Given task: Please rewrite the records from their first line through the line containing "coordinates (141, 101).", swapping "screenshot" for "image" and keeping everything else the same. Leave the pictures out of your answer.

*** Stored data

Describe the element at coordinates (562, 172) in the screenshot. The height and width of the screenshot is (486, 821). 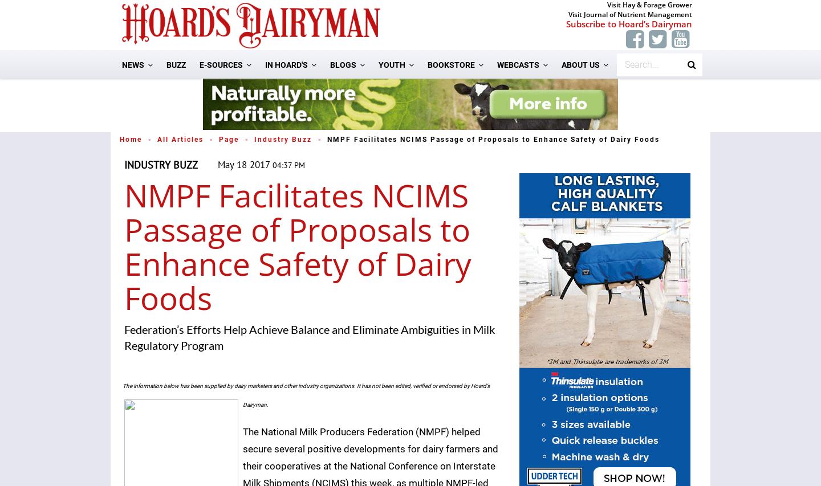
I see `'DairyLivestream Podcasts'` at that location.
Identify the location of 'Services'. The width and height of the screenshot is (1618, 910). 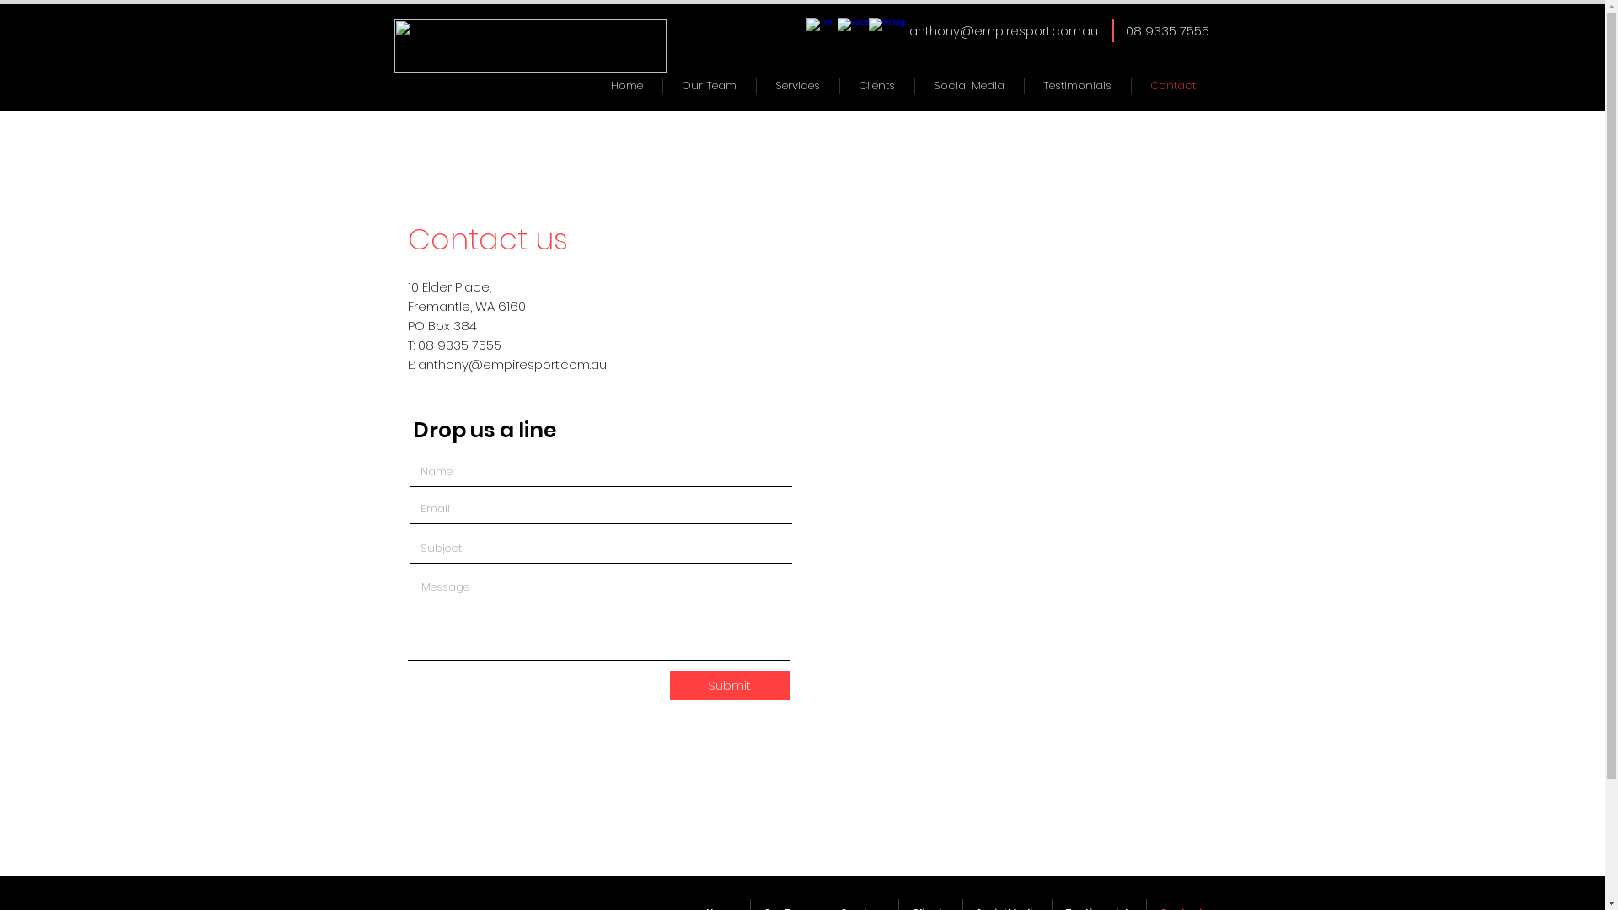
(797, 85).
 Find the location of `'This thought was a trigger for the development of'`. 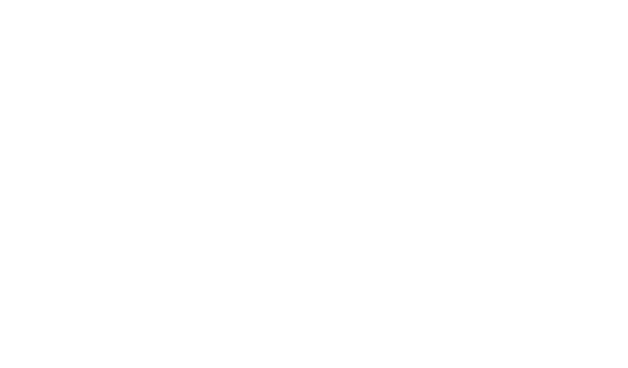

'This thought was a trigger for the development of' is located at coordinates (141, 101).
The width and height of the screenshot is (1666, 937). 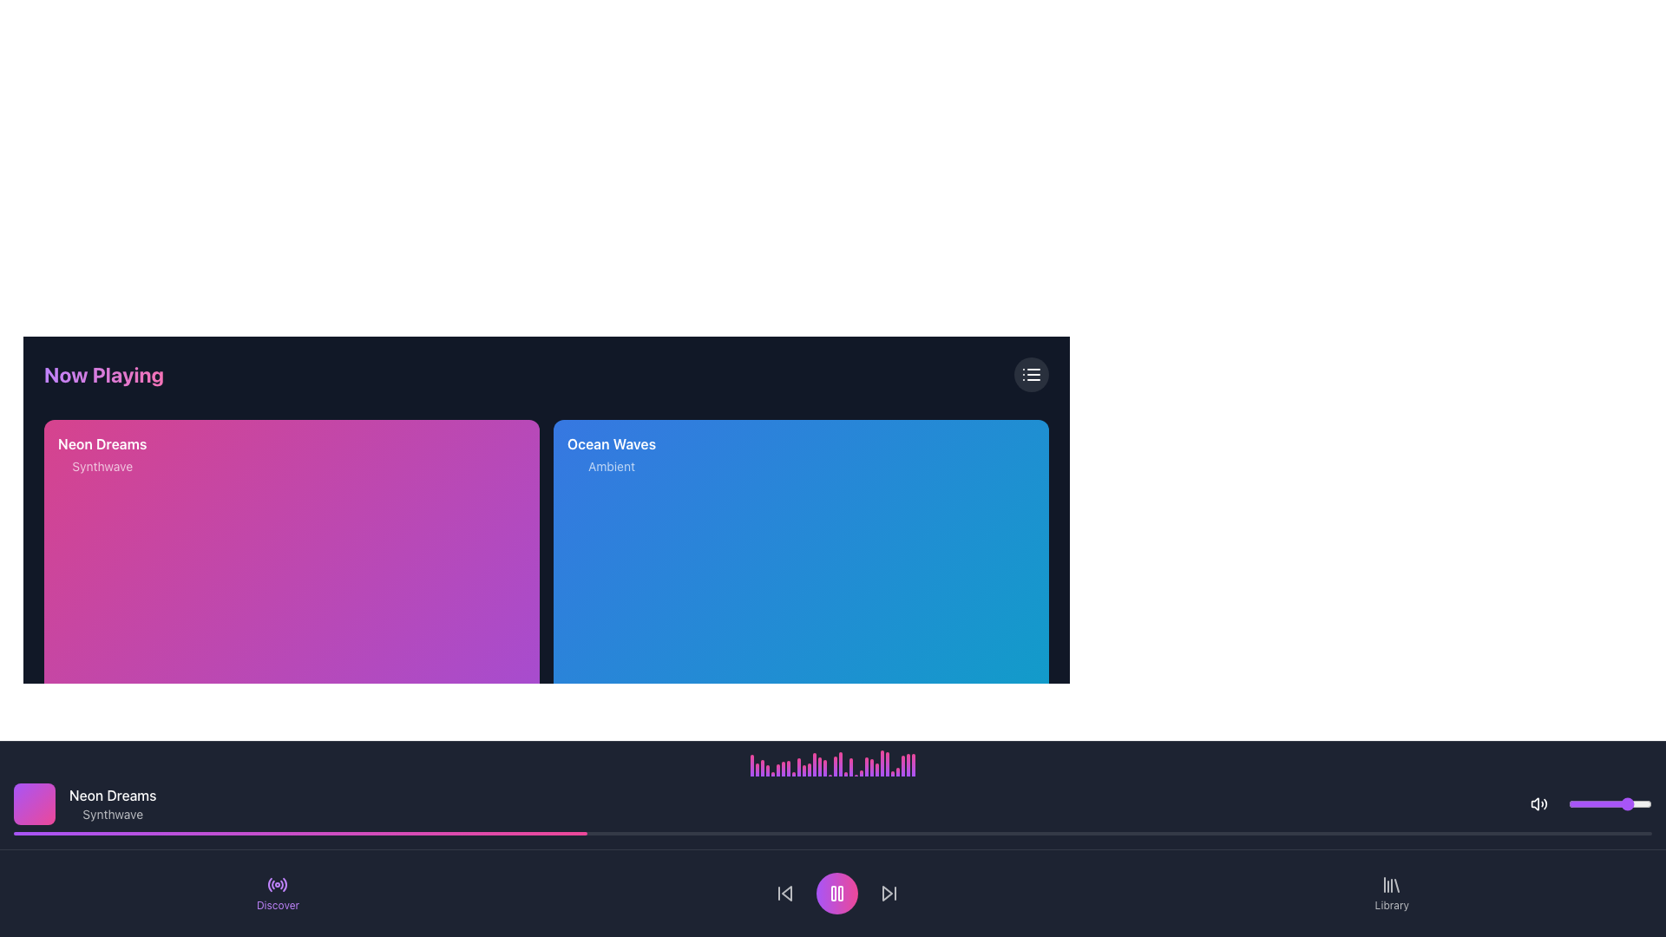 I want to click on keyboard navigation, so click(x=506, y=883).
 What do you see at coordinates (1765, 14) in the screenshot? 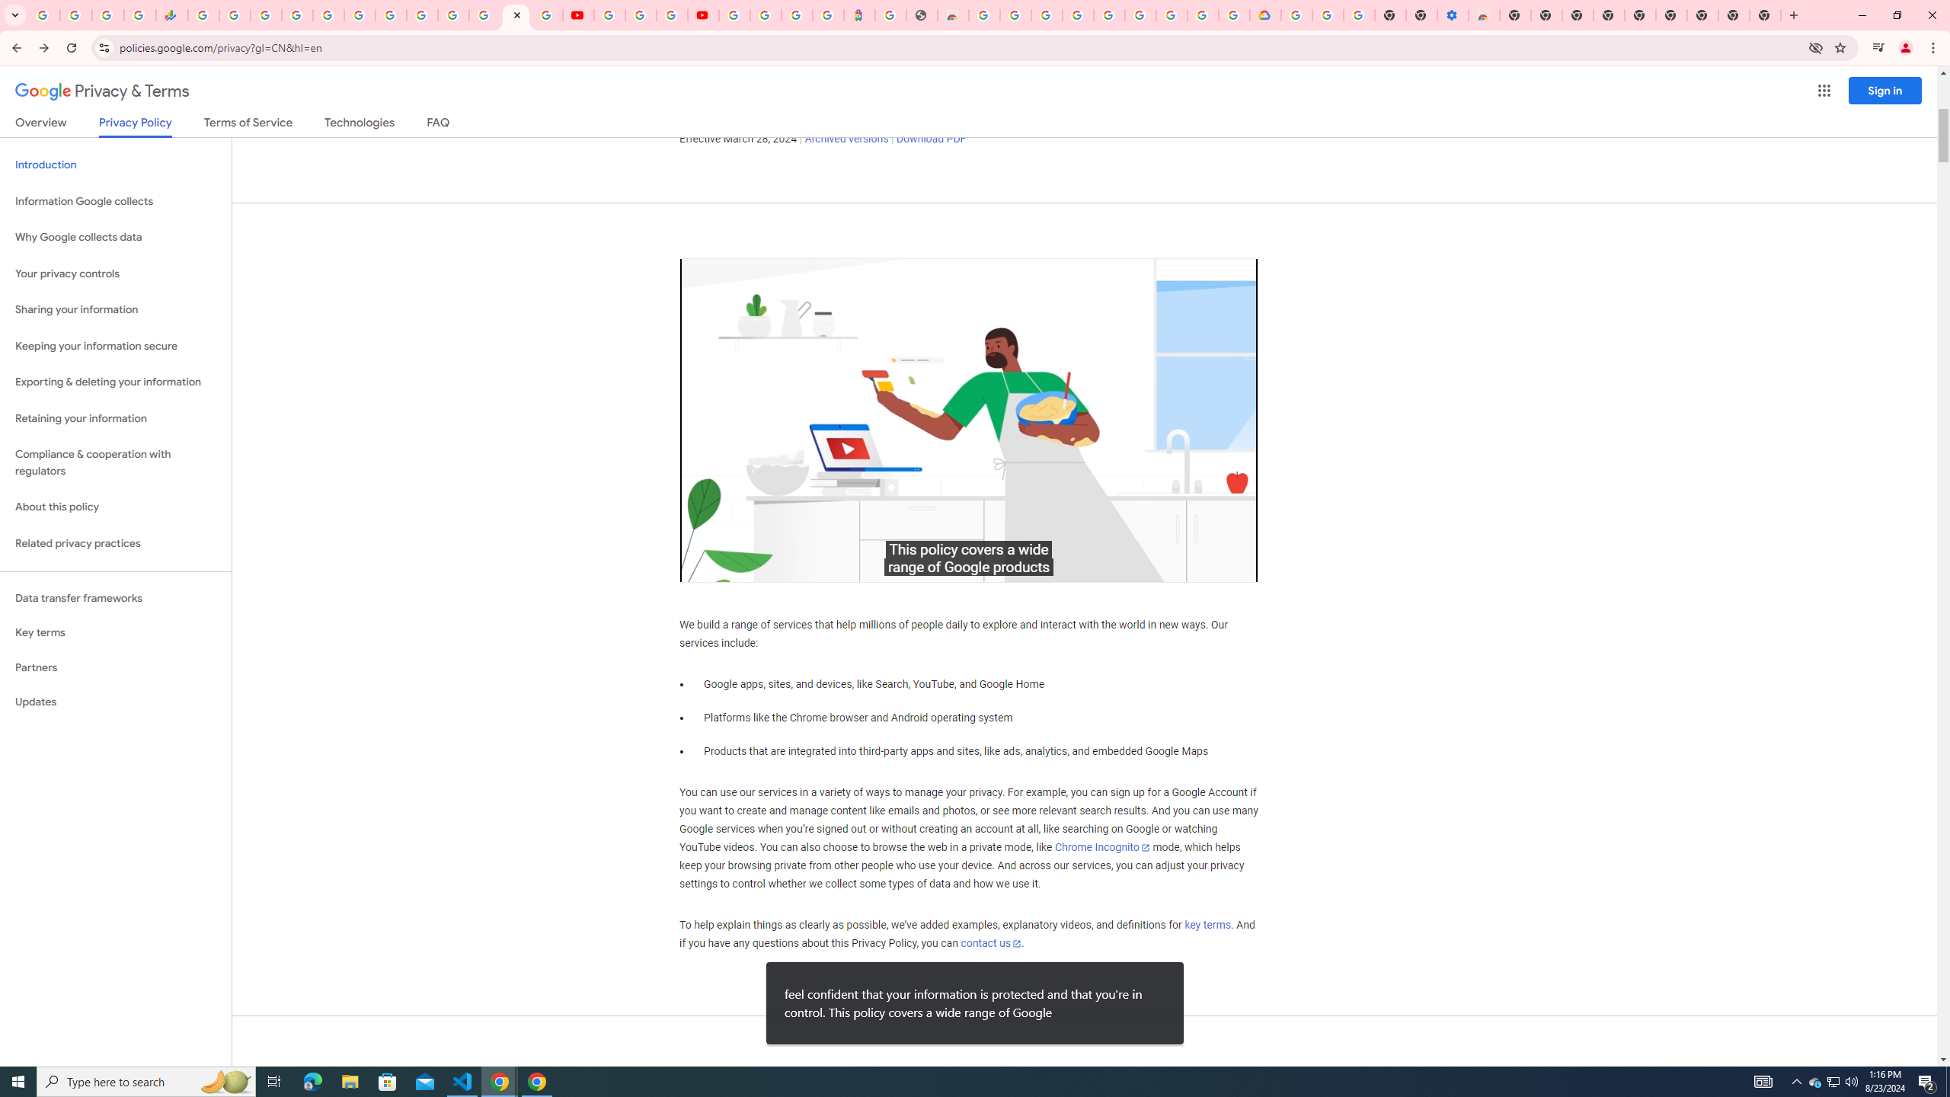
I see `'New Tab'` at bounding box center [1765, 14].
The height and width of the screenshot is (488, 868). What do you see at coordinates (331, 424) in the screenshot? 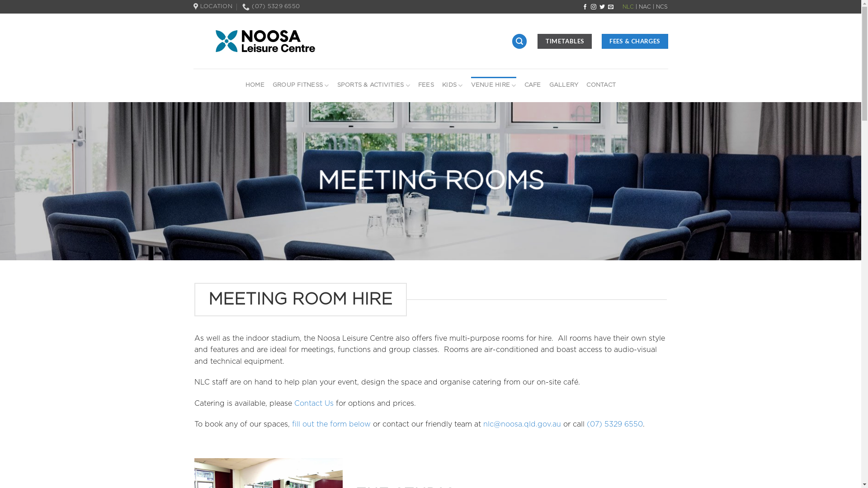
I see `'fill out the form below'` at bounding box center [331, 424].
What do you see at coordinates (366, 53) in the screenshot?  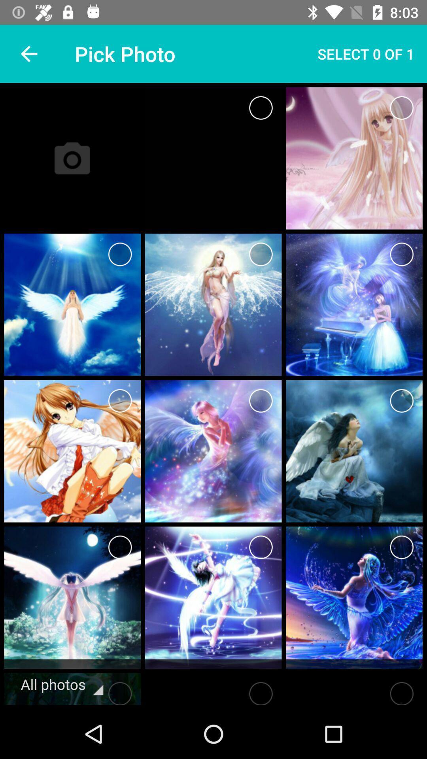 I see `item next to the pick photo icon` at bounding box center [366, 53].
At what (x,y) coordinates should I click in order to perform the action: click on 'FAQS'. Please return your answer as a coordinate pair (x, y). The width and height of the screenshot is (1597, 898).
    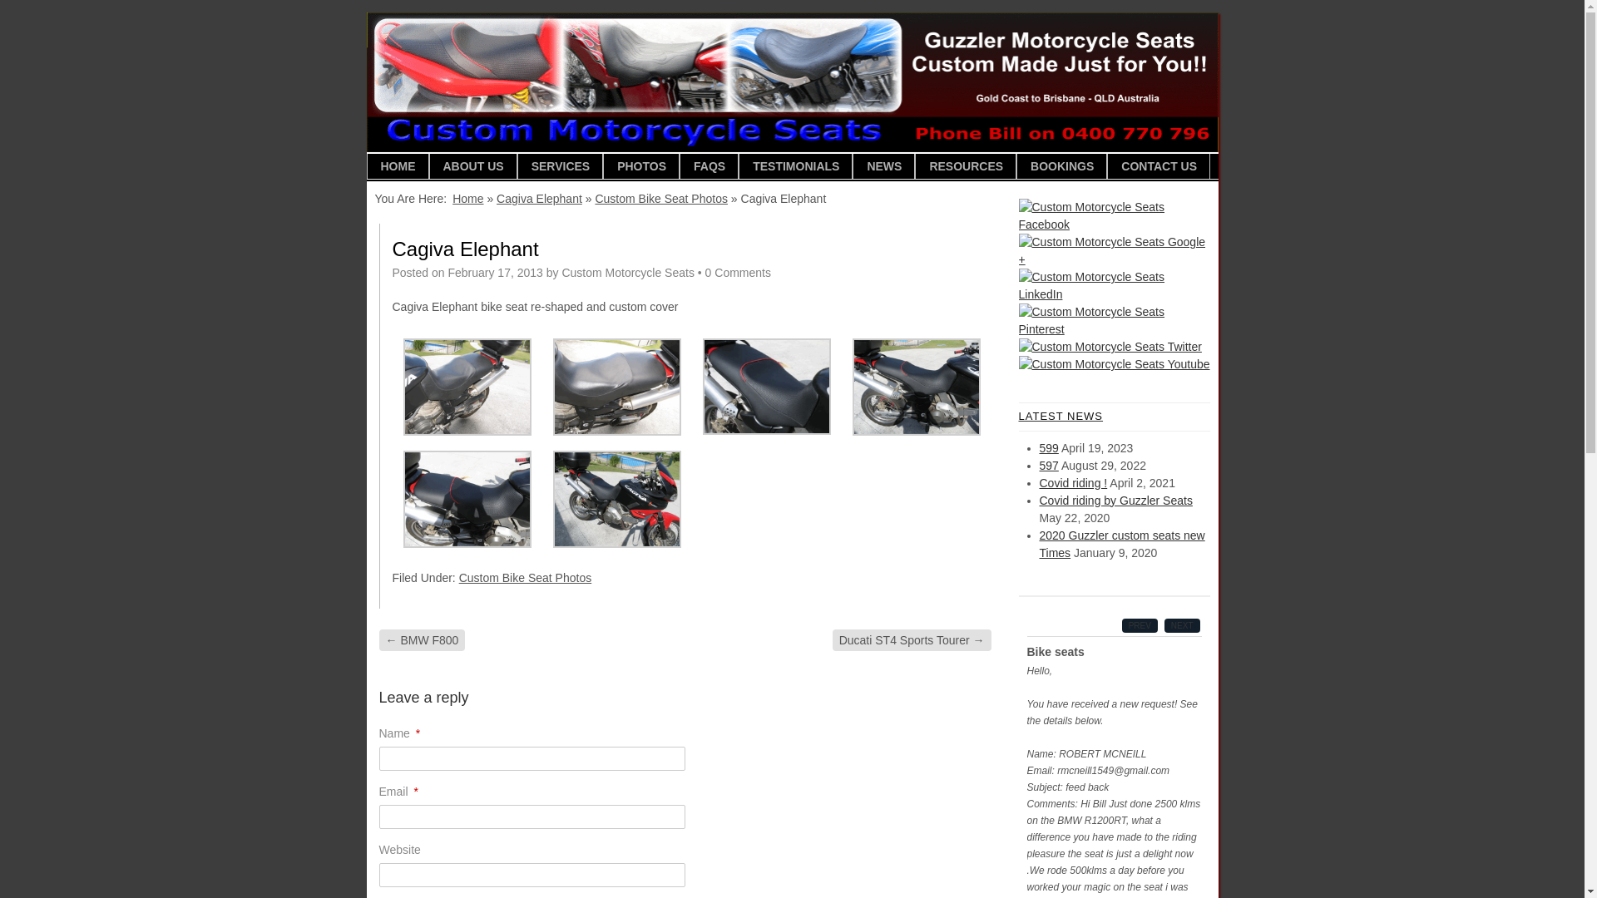
    Looking at the image, I should click on (709, 166).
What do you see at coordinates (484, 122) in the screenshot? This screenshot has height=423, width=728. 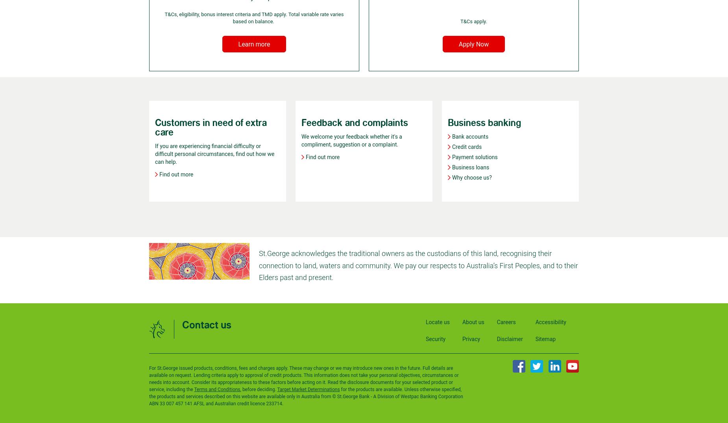 I see `'Business banking'` at bounding box center [484, 122].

******

Expected answer:
Describe the element at coordinates (562, 172) in the image. The height and width of the image is (486, 821). 
I see `'DairyLivestream Podcasts'` at that location.
Identify the location of 'Services'. The width and height of the image is (1618, 910). 
(797, 85).
 Find the location of `'This thought was a trigger for the development of'`. 

'This thought was a trigger for the development of' is located at coordinates (141, 101).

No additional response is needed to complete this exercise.